Nearly 1.6 billion employees in the informal economy, almost half of the world’s population, face an imminent risk of losing their livelihood due to the ongoing steep reduction in working hours due to the Covid-19 outbreak International Labour Organization has said.

The UN agency added that more than 430 million firms in hard-hit sectors such as retail and manufacturing face “serious disruption”

“It shows I think in the starkest possible terms that the jobs employment crisis and all of its consequences is deepening by comparison with our estimates of 3 weeks ago,” ILO Director-General Guy Ryder told a briefing that he expected a “massive” impact on poverty.

The results come up in the third version of the ILO Monitor: Covid-19 and the field of work, published Wednesday.

Informal employees are the most vulnerable among the global workforce among 3.3 billion, it stressed, lacking social security, access to decent health care, or the opportunity to operate from home.

The organization said that, as a result of the economic crisis caused by the Covid-19 pandemic, 1.6 billion in the informal economy “have suffered massive damage to their capacity to earn a living.”

According to ILO estimates, these employees have seen a 60 percent decrease in wages worldwide during the first month of the crisis due to lockdowns or because they operate in hard-hit industries.

Guy Ryder, Director-General of the ILO, said that as the pandemic and the job crisis grew, there is an even more urgent need to protect the world’s most vulnerable workers.

“For millions of workers, no income means no food, no security, and no future. Millions of businesses around the world are barely breathing. They have no savings or access to credit,” he said.

“These are the real faces of the world of work. If we don’t help them now, they will simply perish.”

The ILO called for “urgent, targeted, and flexible measures” to help particularly smaller and informal-economy enterprises which include both workers and companies.
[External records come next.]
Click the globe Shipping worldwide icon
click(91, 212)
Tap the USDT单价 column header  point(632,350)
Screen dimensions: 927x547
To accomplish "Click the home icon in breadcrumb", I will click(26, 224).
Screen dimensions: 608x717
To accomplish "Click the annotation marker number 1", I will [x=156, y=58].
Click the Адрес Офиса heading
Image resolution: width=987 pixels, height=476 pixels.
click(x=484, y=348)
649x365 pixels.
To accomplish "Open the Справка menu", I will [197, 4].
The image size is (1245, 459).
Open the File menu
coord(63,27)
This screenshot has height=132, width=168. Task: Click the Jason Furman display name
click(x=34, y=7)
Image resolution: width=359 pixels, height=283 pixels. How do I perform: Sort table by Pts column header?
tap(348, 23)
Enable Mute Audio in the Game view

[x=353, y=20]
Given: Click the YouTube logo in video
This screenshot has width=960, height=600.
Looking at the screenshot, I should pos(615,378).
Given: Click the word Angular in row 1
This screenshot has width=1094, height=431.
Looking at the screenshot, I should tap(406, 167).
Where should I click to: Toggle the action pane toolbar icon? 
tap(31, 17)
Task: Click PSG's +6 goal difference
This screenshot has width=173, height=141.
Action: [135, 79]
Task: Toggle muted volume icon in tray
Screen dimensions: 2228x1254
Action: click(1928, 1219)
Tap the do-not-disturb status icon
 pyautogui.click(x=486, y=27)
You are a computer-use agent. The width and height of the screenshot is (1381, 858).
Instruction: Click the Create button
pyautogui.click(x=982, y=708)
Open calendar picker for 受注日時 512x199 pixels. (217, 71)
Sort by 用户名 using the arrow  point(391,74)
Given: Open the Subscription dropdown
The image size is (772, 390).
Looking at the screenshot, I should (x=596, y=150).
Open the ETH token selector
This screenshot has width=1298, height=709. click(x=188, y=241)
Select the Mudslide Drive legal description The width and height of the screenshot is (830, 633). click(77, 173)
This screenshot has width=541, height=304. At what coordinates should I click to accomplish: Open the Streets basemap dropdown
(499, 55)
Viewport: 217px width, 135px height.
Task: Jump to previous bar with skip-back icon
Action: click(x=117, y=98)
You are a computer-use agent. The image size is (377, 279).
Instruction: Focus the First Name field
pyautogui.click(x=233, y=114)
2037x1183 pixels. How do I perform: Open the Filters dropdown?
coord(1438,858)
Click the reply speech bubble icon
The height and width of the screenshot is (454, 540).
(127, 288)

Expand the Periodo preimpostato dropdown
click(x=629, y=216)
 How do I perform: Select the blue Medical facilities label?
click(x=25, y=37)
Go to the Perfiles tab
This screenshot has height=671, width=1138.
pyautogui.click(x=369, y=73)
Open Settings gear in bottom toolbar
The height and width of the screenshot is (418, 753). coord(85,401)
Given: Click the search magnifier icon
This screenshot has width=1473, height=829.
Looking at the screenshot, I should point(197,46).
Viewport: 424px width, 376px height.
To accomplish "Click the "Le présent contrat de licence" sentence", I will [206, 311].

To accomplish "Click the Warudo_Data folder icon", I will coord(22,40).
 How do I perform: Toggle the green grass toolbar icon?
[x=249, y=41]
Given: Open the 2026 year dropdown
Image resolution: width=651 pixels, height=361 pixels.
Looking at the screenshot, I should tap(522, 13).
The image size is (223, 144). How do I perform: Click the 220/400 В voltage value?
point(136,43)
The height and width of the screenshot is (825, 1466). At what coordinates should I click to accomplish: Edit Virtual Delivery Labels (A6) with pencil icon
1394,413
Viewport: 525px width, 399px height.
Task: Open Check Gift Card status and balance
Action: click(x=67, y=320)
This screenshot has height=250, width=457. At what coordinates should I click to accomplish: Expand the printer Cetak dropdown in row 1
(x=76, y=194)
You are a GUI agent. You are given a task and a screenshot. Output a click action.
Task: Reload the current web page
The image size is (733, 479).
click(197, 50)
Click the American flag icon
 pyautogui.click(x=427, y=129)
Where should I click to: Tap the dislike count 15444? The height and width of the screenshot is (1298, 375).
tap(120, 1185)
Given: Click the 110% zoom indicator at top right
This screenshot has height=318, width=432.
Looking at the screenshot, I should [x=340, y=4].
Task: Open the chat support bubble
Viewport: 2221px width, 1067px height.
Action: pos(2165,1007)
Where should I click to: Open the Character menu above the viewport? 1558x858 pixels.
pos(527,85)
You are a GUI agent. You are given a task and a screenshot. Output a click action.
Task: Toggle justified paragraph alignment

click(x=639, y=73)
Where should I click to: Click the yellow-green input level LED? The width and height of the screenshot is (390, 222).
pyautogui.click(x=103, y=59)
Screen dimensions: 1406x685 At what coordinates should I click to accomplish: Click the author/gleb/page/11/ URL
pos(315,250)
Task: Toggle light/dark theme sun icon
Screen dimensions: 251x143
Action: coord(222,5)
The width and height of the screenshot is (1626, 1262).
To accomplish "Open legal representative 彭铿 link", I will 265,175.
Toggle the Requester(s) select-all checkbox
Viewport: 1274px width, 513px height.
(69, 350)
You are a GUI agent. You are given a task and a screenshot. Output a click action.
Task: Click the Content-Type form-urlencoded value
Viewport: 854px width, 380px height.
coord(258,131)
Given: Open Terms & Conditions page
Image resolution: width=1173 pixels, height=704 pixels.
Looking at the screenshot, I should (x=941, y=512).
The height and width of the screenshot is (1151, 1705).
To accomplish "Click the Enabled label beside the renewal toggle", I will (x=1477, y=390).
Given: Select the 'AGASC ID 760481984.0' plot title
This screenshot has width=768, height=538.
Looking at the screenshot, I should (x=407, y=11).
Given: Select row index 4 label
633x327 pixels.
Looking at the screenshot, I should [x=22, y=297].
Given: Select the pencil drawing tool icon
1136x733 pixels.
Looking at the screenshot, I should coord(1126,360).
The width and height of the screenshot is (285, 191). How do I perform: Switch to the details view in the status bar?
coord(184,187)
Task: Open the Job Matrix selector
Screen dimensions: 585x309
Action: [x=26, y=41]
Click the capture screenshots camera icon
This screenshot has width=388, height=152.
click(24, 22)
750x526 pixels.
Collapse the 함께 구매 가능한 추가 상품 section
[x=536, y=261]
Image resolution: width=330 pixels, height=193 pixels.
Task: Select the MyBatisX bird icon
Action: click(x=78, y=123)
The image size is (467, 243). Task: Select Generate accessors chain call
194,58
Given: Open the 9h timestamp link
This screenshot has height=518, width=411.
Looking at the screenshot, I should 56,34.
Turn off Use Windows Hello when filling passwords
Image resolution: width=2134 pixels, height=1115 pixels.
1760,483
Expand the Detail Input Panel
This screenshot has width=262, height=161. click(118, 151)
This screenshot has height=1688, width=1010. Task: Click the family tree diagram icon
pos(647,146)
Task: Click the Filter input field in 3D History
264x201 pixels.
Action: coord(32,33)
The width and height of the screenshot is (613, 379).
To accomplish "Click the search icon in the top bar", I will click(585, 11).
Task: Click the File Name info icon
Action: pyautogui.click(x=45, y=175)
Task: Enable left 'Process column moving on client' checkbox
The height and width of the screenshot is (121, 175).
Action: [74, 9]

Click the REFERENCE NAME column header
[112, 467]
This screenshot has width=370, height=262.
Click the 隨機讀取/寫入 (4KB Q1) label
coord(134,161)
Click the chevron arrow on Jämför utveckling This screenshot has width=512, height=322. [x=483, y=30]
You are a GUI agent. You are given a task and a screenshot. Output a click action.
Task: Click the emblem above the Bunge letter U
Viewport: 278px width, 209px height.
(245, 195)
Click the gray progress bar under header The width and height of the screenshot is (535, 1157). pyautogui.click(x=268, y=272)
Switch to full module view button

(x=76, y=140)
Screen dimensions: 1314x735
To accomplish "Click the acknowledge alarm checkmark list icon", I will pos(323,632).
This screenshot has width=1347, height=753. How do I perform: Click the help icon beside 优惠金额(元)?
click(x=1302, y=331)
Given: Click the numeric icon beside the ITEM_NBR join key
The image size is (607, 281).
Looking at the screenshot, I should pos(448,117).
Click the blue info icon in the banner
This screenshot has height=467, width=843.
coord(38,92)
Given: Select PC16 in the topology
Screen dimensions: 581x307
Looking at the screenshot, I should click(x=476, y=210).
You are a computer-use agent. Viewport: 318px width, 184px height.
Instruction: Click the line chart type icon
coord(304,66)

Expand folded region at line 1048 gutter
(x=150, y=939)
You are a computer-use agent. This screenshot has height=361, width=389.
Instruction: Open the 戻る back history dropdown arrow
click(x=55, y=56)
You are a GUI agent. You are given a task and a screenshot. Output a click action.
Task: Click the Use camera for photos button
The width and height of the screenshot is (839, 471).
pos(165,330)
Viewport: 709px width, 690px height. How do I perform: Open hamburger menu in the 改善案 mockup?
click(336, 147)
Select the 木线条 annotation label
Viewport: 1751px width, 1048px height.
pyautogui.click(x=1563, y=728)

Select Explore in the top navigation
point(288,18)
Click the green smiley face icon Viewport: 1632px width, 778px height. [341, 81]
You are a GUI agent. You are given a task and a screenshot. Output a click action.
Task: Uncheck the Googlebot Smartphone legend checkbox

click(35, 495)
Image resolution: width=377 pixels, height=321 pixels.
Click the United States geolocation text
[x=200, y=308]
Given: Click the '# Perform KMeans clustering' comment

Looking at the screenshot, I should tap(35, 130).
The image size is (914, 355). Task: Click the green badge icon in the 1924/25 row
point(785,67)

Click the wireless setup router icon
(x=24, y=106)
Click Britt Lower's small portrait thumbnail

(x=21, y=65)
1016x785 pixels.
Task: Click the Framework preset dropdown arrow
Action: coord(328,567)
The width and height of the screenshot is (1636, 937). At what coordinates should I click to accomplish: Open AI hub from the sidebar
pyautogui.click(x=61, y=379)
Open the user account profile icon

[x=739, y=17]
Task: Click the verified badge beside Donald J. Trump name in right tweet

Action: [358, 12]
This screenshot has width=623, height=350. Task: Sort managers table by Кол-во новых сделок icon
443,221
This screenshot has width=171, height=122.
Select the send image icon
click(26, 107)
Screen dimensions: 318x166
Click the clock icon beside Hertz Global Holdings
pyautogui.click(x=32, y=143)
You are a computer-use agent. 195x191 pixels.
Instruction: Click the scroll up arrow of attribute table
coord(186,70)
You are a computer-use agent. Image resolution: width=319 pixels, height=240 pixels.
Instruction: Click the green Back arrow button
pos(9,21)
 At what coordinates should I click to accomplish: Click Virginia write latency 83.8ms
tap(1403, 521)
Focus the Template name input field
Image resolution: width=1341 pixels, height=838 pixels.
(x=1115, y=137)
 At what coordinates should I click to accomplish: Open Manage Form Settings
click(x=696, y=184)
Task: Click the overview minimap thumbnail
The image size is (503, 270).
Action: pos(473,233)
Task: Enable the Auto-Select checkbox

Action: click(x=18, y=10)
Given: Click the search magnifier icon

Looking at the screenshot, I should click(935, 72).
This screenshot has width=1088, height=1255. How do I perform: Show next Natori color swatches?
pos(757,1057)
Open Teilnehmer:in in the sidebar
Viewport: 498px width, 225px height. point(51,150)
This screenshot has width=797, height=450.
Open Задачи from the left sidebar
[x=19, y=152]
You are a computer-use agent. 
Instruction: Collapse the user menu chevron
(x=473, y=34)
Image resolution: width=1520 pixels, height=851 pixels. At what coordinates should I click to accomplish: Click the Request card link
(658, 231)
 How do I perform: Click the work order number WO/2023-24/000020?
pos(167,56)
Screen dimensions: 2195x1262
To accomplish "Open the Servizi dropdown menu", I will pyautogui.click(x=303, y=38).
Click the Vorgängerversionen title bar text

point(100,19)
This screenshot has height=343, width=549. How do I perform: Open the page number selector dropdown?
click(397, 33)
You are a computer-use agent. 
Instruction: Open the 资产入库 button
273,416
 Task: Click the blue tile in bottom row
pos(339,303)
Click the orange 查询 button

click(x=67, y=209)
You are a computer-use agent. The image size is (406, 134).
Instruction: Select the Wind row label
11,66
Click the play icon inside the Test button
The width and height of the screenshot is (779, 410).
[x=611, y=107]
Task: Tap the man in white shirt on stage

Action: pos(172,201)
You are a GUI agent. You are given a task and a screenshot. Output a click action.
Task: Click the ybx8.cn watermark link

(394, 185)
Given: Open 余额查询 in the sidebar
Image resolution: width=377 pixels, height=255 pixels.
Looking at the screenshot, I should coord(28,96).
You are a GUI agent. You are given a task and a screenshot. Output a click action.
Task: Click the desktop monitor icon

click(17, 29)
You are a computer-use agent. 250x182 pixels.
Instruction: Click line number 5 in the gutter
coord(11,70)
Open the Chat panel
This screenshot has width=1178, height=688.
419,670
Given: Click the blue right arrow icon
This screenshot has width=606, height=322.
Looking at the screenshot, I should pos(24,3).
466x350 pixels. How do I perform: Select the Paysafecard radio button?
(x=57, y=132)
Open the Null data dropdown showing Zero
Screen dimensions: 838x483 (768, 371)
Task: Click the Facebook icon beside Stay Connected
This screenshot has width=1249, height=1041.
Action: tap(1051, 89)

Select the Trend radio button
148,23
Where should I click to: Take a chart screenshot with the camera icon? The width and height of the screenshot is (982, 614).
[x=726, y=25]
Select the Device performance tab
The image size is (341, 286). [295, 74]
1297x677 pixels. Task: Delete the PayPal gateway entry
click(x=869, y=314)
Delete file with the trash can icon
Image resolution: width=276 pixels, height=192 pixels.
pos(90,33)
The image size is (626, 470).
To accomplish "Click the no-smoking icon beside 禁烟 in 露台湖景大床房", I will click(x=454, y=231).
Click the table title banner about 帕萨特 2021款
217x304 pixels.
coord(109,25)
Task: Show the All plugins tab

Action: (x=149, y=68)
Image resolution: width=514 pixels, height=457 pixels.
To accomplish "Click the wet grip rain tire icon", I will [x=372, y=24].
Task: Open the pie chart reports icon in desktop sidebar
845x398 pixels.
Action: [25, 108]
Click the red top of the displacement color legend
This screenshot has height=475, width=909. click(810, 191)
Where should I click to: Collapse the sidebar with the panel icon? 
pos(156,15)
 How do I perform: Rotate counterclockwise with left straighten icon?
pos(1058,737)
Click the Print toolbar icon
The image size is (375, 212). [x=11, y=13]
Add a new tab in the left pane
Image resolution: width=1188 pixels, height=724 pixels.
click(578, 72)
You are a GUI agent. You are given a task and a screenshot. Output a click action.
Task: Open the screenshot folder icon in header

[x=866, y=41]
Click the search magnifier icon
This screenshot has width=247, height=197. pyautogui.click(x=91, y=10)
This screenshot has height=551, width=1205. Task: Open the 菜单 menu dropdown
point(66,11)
“Measures for economic reactivation should follow a job-rich approach, backed by stronger employment policies and institutions, better-resourced and comprehensive social protection systems. International coordination on stimulus packages and debt relief measures will also be critical to making recovery effective and sustainable. International labor standards, which already enjoy tripartite consensus, can provide a framework,” it said.